SUPPLIED MATERIAL section start

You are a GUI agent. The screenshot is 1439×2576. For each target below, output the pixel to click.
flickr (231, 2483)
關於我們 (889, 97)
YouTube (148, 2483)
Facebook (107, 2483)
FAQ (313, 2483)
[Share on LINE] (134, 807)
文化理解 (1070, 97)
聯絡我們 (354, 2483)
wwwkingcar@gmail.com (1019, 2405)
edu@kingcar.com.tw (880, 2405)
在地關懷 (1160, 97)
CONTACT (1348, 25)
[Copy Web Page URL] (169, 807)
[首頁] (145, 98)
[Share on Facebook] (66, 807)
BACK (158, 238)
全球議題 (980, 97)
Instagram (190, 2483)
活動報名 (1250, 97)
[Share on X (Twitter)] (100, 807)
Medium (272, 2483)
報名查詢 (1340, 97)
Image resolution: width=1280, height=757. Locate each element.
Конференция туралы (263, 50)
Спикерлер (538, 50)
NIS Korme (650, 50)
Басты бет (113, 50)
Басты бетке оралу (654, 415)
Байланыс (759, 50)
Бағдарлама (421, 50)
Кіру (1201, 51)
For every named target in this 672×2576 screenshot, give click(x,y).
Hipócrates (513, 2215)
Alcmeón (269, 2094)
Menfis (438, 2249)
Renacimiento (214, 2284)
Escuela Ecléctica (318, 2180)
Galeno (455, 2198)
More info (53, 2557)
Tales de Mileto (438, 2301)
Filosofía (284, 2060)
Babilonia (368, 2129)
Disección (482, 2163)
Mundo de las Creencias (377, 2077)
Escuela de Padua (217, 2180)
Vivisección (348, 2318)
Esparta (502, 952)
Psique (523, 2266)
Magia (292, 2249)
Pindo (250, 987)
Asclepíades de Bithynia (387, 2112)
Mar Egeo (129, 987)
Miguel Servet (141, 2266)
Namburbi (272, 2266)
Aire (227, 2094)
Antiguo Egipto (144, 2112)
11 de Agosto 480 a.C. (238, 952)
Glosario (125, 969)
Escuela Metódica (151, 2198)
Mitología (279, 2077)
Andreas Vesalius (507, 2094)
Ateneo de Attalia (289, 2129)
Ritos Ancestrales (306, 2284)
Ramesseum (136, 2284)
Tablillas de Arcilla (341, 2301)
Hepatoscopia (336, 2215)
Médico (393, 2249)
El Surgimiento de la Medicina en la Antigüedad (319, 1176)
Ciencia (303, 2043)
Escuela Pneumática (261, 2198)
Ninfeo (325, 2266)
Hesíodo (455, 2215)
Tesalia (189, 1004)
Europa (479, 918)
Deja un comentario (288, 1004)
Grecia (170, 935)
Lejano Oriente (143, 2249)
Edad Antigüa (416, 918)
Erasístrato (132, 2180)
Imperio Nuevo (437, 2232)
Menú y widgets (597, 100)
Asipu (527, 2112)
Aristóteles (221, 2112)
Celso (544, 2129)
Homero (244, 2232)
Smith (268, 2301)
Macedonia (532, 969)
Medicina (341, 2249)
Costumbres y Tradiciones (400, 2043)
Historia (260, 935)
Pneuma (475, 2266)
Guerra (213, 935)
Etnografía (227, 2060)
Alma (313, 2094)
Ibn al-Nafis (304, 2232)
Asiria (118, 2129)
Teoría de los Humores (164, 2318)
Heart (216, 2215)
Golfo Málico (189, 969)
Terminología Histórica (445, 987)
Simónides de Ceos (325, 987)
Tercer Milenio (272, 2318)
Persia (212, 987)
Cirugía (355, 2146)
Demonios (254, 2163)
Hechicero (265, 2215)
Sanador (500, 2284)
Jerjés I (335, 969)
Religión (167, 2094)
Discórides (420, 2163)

SUPPLIED MATERIAL section end

PROBLEM STATEMENT:
When the string "each" occurs in a line of the material, that line belongs in the answer.

SOLUTION:
You are a GUI agent. The screenshot is 1439×2576. For each target below, output the pixel to click.
Image resolution: width=1280, height=757. Locate each element.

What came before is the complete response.